SEANA SMITH: Well, Layton, let's talk about some of those reopening names because I think we've talked to a number of our guests over the last several weeks, last couple of months, and they've been cautioning that it's actually a little bit too early to start jumping into some of those names. So when you're identifying attractive opportunities, what are you looking for?

LAYTON SPAHR: Yeah, so we like the global travel theme. So that's fairly obvious things like airlines, cruise lines, booking agencies. We also like the supply chain. When you look at inventory to sales ratios, they're as low as they've ever been. So that need to fill in the infrastructure that supports omnichannel retail and the demand that's coming from higher savings because of all the stimulus that's been put in the economy, that savings is going to be spent at some point.

And among higher end consumers, the first place they want to go is leisure activities and travel. For the middle market is more retail. It's Target, Walmart, places like that, where they want to upgrade their media center. They want to update their wardrobe. We haven't updated wardrobes as a society. I mean, we're wearing the same stuff on Zoom that we were wearing a year ago. That, retail sales, the supply chain, the omnichannel theme, those are the areas that we think really benefit as we reopen and renormalize the behaviors we have.

SEANA SMITH: I certainly am guilty of that. I feel like I'm wearing the same thing day in and day out. All right, let's get to Jared Blikre for our final thought here as we wrap up today's trading action. And Jared, it was really all about the bond markets in reaction to what we heard from Powell.

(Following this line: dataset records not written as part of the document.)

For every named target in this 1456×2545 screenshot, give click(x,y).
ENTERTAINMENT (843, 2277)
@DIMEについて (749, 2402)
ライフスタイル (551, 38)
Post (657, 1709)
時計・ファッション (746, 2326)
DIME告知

JARED BLIKRE: Yes, it was, and it's worth reiterating the virtuous cycle, or non-virtuous cycle, as it may be, that's playing out in the markets right now. And it's a big feedback loop. So let's go to the charts. We've got the 10-year T-note yield spiking eight basis points higher. A lot has been made about this, but we have a number of events. And the big picture problem is there's simply too much cash in the world and cash set to come out of the Treasury and various other places to find a home in Treasury securities in the short term. And that's driving rates, short-term rates, lower, even negative in some places.

And this is causing the US dollar to rise. That causes additional consternation for risk markets. We can see here it's at a multi-month high right now. And also taking a look at some of the other markets, WTI crude futures. Look at that. That is a one-year high as well, up to almost $65 a barrel. So the inflation narrative, what's happening with the bond market, everything playing out, I think is going to force the Fed's hand to act. Now they have on March 17th there the FOMC decision. And Presser and meeting could possibly wait until then. But it looks like if these funding pressures continue, they may have to act earlier.

SEANA SMITH: All right, our thanks to Jared Blikre, and of course, our thanks to Matt Orton of Carillon Tower Advisors and Layton Spahr, president of SS&C ALPS Advisors.